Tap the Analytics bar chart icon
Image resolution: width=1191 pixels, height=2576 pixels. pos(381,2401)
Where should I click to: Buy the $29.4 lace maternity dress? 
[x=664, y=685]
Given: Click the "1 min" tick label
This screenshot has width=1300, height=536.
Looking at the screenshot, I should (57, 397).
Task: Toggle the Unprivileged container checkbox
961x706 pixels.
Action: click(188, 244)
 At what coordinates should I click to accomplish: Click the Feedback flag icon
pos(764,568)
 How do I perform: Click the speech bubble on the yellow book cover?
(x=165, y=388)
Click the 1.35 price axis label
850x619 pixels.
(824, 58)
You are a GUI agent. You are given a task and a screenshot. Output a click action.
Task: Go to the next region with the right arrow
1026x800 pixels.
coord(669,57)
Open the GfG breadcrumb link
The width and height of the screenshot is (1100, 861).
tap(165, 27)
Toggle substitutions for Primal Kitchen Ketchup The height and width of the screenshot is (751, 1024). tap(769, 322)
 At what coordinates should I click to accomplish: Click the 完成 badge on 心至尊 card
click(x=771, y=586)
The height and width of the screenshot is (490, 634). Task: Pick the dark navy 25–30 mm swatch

The problem> Print the material once more, exactly as it appears.

Solution to this task>
Tap the Analytics bar chart icon
Image resolution: width=1191 pixels, height=2576 pixels. pos(381,2401)
Where should I click to: Buy the $29.4 lace maternity dress? 
[x=664, y=685]
Given: Click the "1 min" tick label
This screenshot has width=1300, height=536.
Looking at the screenshot, I should (57, 397).
Task: Toggle the Unprivileged container checkbox
961x706 pixels.
Action: click(188, 244)
 At what coordinates should I click to accomplish: Click the Feedback flag icon
pos(764,568)
 How do I perform: Click the speech bubble on the yellow book cover?
(x=165, y=388)
Click the 1.35 price axis label
850x619 pixels.
(824, 58)
You are a GUI agent. You are given a task and a screenshot. Output a click action.
Task: Go to the next region with the right arrow
1026x800 pixels.
coord(669,57)
Open the GfG breadcrumb link
The width and height of the screenshot is (1100, 861).
tap(165, 27)
Toggle substitutions for Primal Kitchen Ketchup The height and width of the screenshot is (751, 1024). tap(769, 322)
 At what coordinates should I click to accomplish: Click the 完成 badge on 心至尊 card
click(x=771, y=586)
The height and width of the screenshot is (490, 634). Task: Pick the dark navy 25–30 mm swatch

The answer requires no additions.